The Girl on the Train is up there with Gone Girl! A mind-twisting psychological thriller, through the eyes of Rachel (Emily Blunt) – a frail alcoholic who is the last person to see Megan Hipwell (Haley Bennett) alive.
However, as we see the events unfold from Rachel’s point of view, you never know what is real and what has been imagined, as she struggles to remember what she saw .
Is she the murderer? Was it the ginger dude on the train? Was it Megan’s husband? You honestly wouldn’t know for sure – massive twists!
We experience the battle against herself as she grows stronger and more focussed on trying to remember what she saw that night when Megan went missing.
I have read the book, and if I had of seen the movie immediately after I think I would have agreed with the public’s negative reaction of it being too different to the novel. As instead of it being set in the dingy outer suburbs of London, it is set in glamourous waterside mansions of New York.
Apparently the movie was always going to be set somewhere in the USA, because alcoholism is ‘less accepted there‘, and the juxtaposition of the character’s sadness with the glorious mansions she passed on the train made it visually shocking… I still don’t think it was necessary to change the country’s setting, but whatever. At least Emily Blunt was allowed to remain English.
I enjoyed it very much, though. The characters are believable and relatable (my two big ticks for every movie). Emily Blunt makes an amazing drunk person – that must have taken a lot of practice to look that authentic. It’s actually scary and makes you think twice about drinking.
I’m pleased they didn’t make her look flawless while she was drunk. I was worried they would make her look too ‘pretty’, but her cheeks are puffy and red, her eye make-up is smudged and her hair is messy – you wouldn’t know she’s a celebrity.
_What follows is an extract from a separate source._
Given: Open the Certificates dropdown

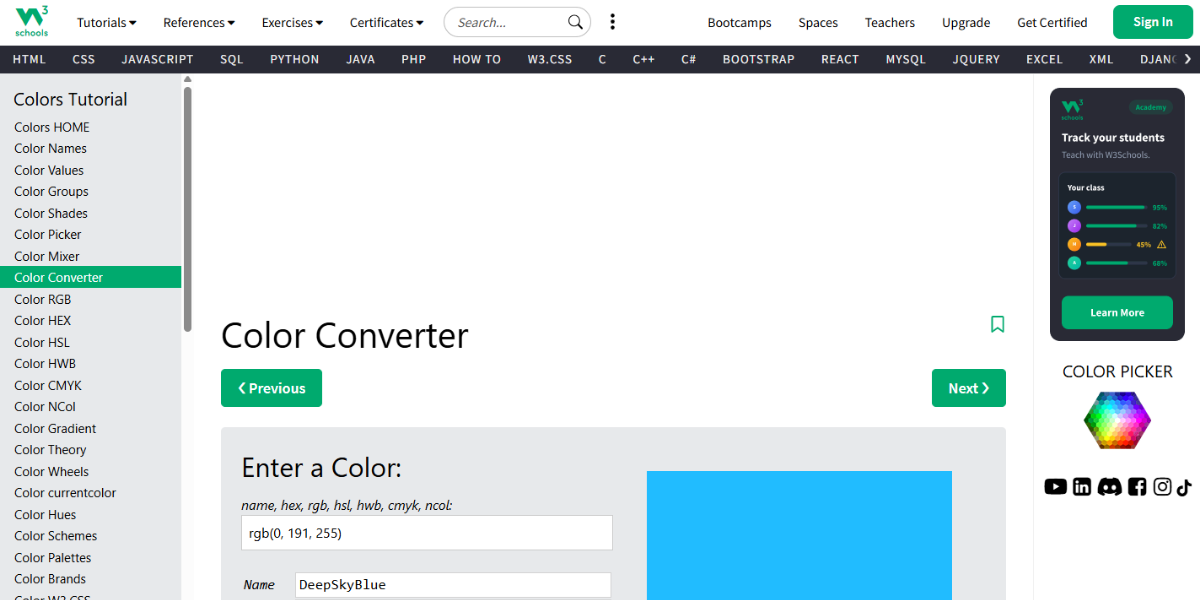Looking at the screenshot, I should pyautogui.click(x=386, y=22).
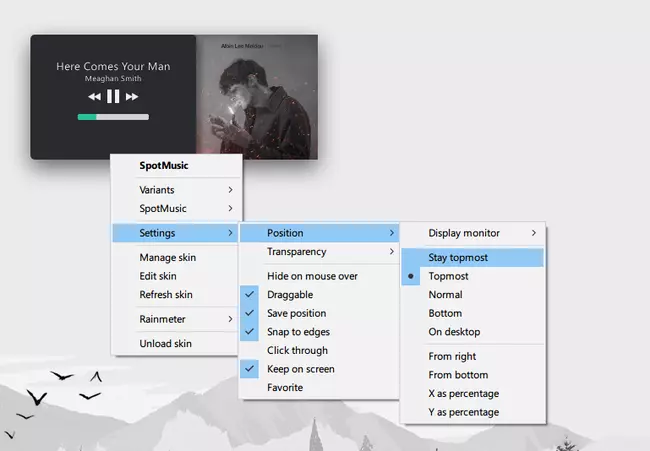The image size is (650, 451).
Task: Select Unload skin from context menu
Action: (166, 344)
But if I had to be nit-picky, the male characters all looked far too similar. I guess this was to encourage you to see through the hazy eyes of a drunkard who couldn’t identify anyone. But with the film being visually dark, everyone having short, dark hair could get confusing if you didn’t know the storyline.
Or maybe it’s just our crappy TV that makes the contrast too deep.
Nevertheless, if you haven’t read the book you’ll likely enjoy it more, because you wouldn’t be able to notice the differences from the novel. But you may find it a bit slow-paced and long-winded at times.
Jodie’s rating: 8/10
PS. On more than one occasion, I have been told that if I didn’t have crooked teeth, chubby cheeks or many of my current facial features, that I would look JUST like Emily! 🤪🤪 *so proud*.
Jodie Blunt as I live and Breathe. Going out to buy this movie, just on your recommendation. And it’s not just because you’re Emily’s secret sister-in-cousin-in-law!